§ **Work request 1**:
Translate this sentence from the court opinion into Spanish: "Satisfactory consideration, evaluation and resolution of the problem requires a comprehensive hearing which only the trial court should conduct."
§ **Work request 2**:
In the court opinion, turn the paragraph beginning "Edelson had been plaintiff's original attorney" into a short bulleted list that keeps its main facts.
§ **Work request 3**:
Write the next part of the court opinion, picking up after its final sentence.

§ **Text shown**:
━━━━━━

3 As a general proposition of the law of joint tenancy, cotenants are equally liable for the cost of necessary repairs as well as payment of the mortgage and real estate taxes. (Titsworth v. Stout (1868), 49 Ill. 78, 80; Querney v. Querney (1906), 127 Ill. App. 75, 78; Carabelli v. Carabelli (1932), 266 Ill. App. 453, 460-61; 48 C.J.S. Joint Tenancy § 8 (1947); Mamer, Legal Consequences of Joint Ownership, 1959 U.Ill.L.F. 944, 948-49.) It appears from the above-cited authority that this proposition obtains regardless of the fact that only one tenant may be in actual possession of the jointly held property, the rationale being that such expenditures protect the property from loss or damage and thus inure to the benefit of all cotenants.[1] (48 C.J.S. Joint Tenancy § 8; Mamer, supra.) Accordingly, in the case at bar the plaintiff is responsible for her proportionate share of the noted expenses and defendant is entitled to credits from the sale proceeds for the amounts forwarded on her behalf. The trial court, however, directed that defendant should receive credits for all monies he has and will have advanced. This means that defendant will be reimbursed for payments made on behalf of plaintiff, and also to satisfy his own proportionate share of the expenses. In light of section 17 of the Divorce Act, as well as the above-cited law of joint tenancy, we *41 do not agree with the trial court. The defendant should not be allowed to deduct or receive credit for his share of such payments.[2]
Plaintiff has offered a number of suggestions as to how we might correct this portion of the decree, foremost of which is to presently order the sale of the marital home and a division of the sale proceeds. Without commenting upon the merits of the suggested present sale of the home, we believe that it would be in the best interests of the parties to reverse this portion of the decree and remand the cause to the circuit court.
The question of the sale of a residence involves questions concerning a *42 home for the children, the current real estate and mortgage market, and the alternative to such a possible course of action. This court cannot be blind to the facts of life that there exist, at the present time, certain problems in the current economy which could have a bearing[3] upon the real estate market as well as the availability of mortgage money. Satisfactory consideration, evaluation and resolution of the problem requires a comprehensive hearing which only the trial court should conduct.
We turn now to consideration of those points raised by additional appellant Edelson.
Edelson had been plaintiff's original attorney in this matter but withdrew from the case on June 14, 1972. Prior to that time he had received $250 from plaintiff and $1,853.75 in temporary attorney's fees from defendant. On June 8, 1972, Edelson filed his petition for fees requesting a judgment against defendant in the amount of $14,123.59. In this petition Edelson offered a detailed account of his time and efforts spent on behalf of the plaintiff over a period of approximately 4 years which reveals that he claims he devoted 351 1/2 hours to the case. The trial court, however, concluded that Edelson's services were worth only $750 and ordered defendant to pay that amount plus $228 for expenses.

━━━━━━

(Pixel coordinate grounding data)
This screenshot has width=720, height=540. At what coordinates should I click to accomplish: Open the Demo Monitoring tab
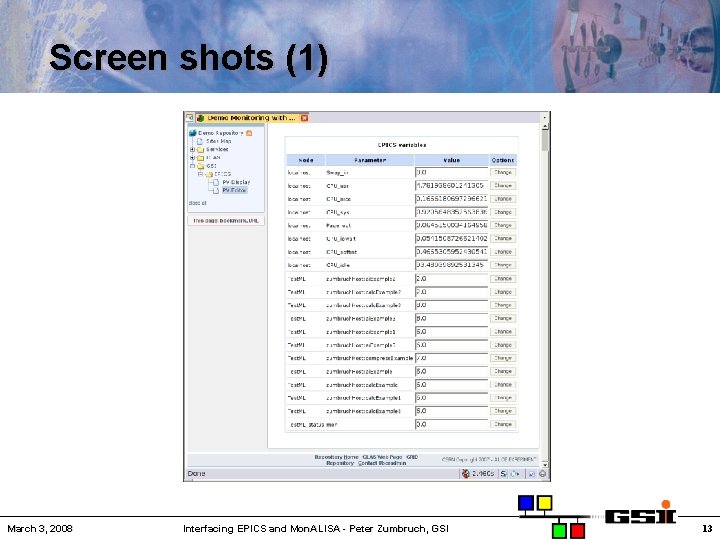click(x=251, y=118)
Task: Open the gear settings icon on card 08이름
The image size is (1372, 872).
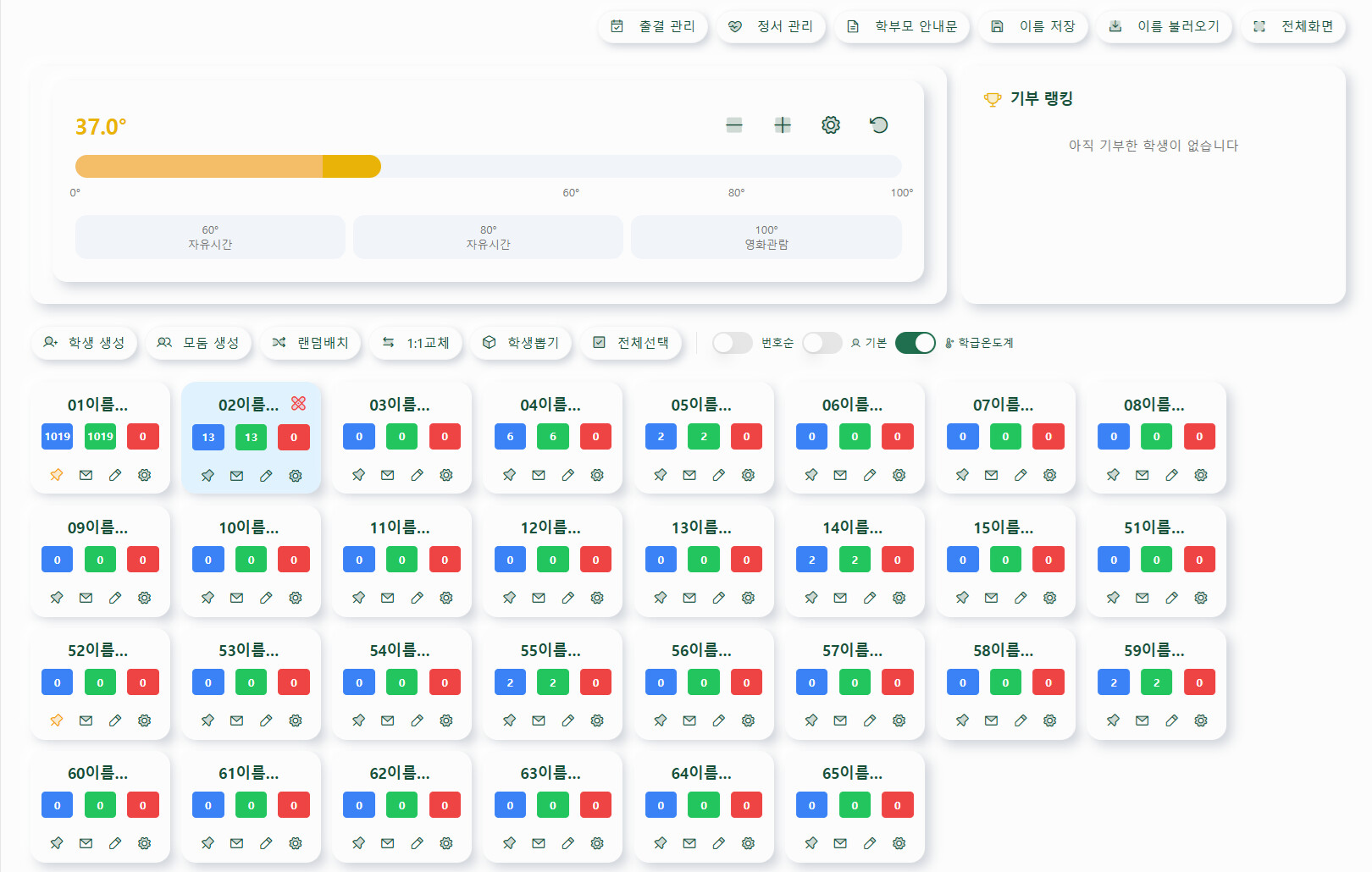Action: coord(1201,475)
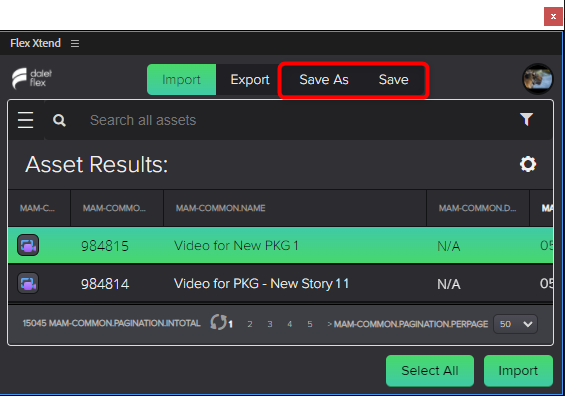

━━━━━━

§ **Expected output 1**:
La consideración, evaluación y resolución satisfactorias del problema requieren una audiencia exhaustiva que solo el tribunal de primera instancia debe llevar a cabo.

§ **Expected output 2**:
- Edelson was plaintiff's original attorney and withdrew from the case on June 14, 1972.
- Before withdrawing, he received $250 from plaintiff and $1,853.75 in temporary attorney's fees from defendant.
- On June 8, 1972, he filed a petition seeking a judgment against defendant for $14,123.59.
- The petition detailed about 4 years of work, claiming 351 1/2 hours spent on the case.
- The trial court valued his services at only $750 and ordered defendant to pay that amount plus $228 in expenses.

§ **Expected output 3**:
Attorney Edelson appeals from this portion of the decree and further contends the trial court erred when it forbade him to testify in support of his request for fees and prevented him from questioning both plaintiff and defendant regarding their respective abilities to pay his fees.[4]
Supreme Court Rule 301 (Ill. Rev. Stat. 1973, ch. 110A, par. 301) is the fundamental authorization for appeals from judgments of the circuit court. (Ill. Ann. Stat., ch. 110A, par. 301, Committee Comments (Smith-Hurd 1968).) When the appeal is taken by one not a party of record, his interest must be apparent either from the record or else in his points relied upon for reversal, and must be such that he will take or lose something directly by the judgment or decree which he is challenging. Almon v. American Carloading Corp. (1942), 380 Ill. 524, 530, 44 N.E.2d 592.
We note at the outset that Edelson was not a party to the underlying action, but we are satisfied of his standing to appeal from the trial court's decree.
4 As regards the instant case, the Divorce Act provides that should *43 the court grant attorney's fees to the wife, it may, in its discretion, make such fees payable in whole or in part to the attorneys entitled thereto and enter judgment and enforce the payment thereof. (Ill. Rev. Stat. 1973, ch. 40, par. 16.) This court, in turn, has held that section 15 (par. 16) gives attorneys in this type of litigation a sufficient interest on which to base an appeal. (Richheimer v. Richheimer (1965), 59 Ill. App. 2d 354, 365, 208 N.E.2d 346; Serio v. Serio (1967), 85 Ill. App. 2d 102, 104, 229 N.E.2d 281.) The appeal of Edelson then is properly before this court.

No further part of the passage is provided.